1. HOLD YOUR CHILD ACCOUNTABLE!  When we make excuses for children, learned helplessness becomes a skill they master.  Parents who hold children accountable for their actions will have less conflict and difficulties with them as teenagers.
    2. TRUST TEACHERS AND THE EDUCATION SYSTEM!  Ask questions about what may be confusing.  Train your child how to ask teachers for help.  Stay positive, communicate with teachers, and be involved in your child’s school experience.
    3. HAVE FUN!  Spend quality time with your child.  This is key to a healthy relationship.  When you are having fun, be sure to communicate with your child regarding their friendships, lunchroom and classroom experiences.  They will be more likely to share with you any difficulty or needs they may have during a positive interaction with you.
    4. DROP OFF AND PICK UP YOUR CHILD ON TIME!  Life brings unexpected obstacles and things will come up.  Being late once or twice is fine, but when you're late dropping off or picking up your child four out of five days a week everyone will notice.  It is awkward for your child and it hinders their academic growth.
    5. LET YOUR CHILD FAIL!  Then, lock up their video games, computers, and cell phones as a consequence.  It is best to learn consequences now while your child is in middle school rather then when the stakes are much higher in high school!  Set your child on a path of success, and let them realize that there are consequences for their actions.  Do not solve their problems for them.  They will never learn the skills for success when you do everything for them.
    6. TAKE A STEP BACK!  Let your child ask their teachers when they forget or lose something. Or, help your child problem solve before emailing the teacher.  Training your child how to communicate with adults is a valuable skill.
    7. ASK QUESTIONS!  If you have questions, have your child to email the teacher.  After this response, if you still have questions, ask the teacher to call you.  It is always best to communicate with a teacher directly before jumping to conclusions and involving administration.  Teachers are your best source for answers about the class or your child.
    8. IF YOU CHILD IS SICK, KEEP THEM AT HOME!  When a child comes to school sick, they not only unable to concentrate and learn, but they expose others to their illness.  Also, if your child gets their teachers sick, they will lose valuable instruction when their teachers must call in a substitute.  For everyone’s sake, keep your sick child at home until they are well.
    9. FEED AND NOURISH THEIR HEALTH!  Less sugar, less fat, and more exercise.  Fit bodies are better at learning and retaining information.
    10. BE A ROLE MODEL!  When parents model how to value education at home and are partners in their child's educational success, children typically outperform his or her peers as result.
    11. WORK WITH TEACHERS, NOT AGAINST THEM!  Make sure your child understands that their parents and teachers are on the same page in terms of discipline and academic success.  A child should never believe that their parents will prevent them from consequences at school when they do not make wise choices as students.  Don’t assume your child is telling you the whole story.  Often, children mislead parents to avoid consequences.  Consider the source and the situation.
    12. ENCOURAGE FACE-TO-FACE INTERACTION WITH OTHERS!  Provide your child with exposure to other children in diverse experiences (music, sports, scouts, performance arts, etc.) so they may learn how to collaborate appropriately with others.  Less technology and more interaction.
    13. BE INVOLVED!  Inevitably, the parents who attend all school functions are often the parents of the students who are doing well.  Some parents do not realize when their child is failing.  Respond to voicemails.  Check your email.  Attend all parent conferences.  Do your part in your child’s educational experience.
    14. CHECK YOUR CHILD’S ACADEMIC PLANNER!  Ask your child how they are doing in school.  Check your child’s planner for the work they completed during the school day.  Ask to see what they are working on and review it with them.

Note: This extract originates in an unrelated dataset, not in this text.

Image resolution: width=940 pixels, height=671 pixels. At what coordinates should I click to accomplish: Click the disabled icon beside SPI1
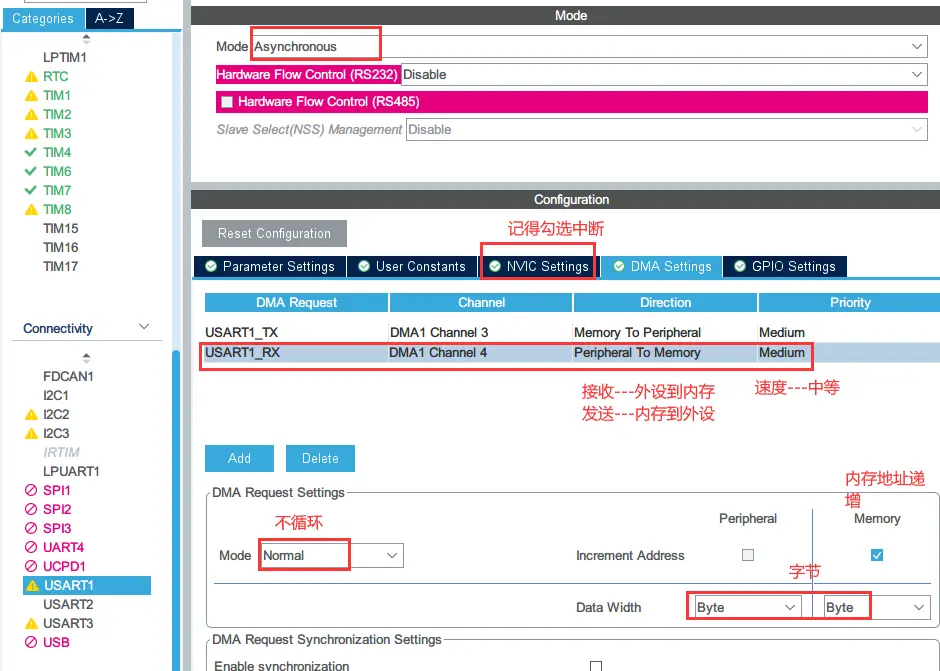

If you are unsure, ask the teacher.
    15. CHECK YOUR CHILD’S GRADES ONLINE!  Ask the front office if you do not have access to the Citrus Hills online grade book.  Teachers work hard to update student marks in their grade book twice a month.  Often, grades may be posted weekly.  Be sure to keep track of your child’s progress.  Email the teacher if you have a question.  If your child is struggling in more than one subject area, request a meeting during their prep period with all your child’s teachers and involve your child in the meeting.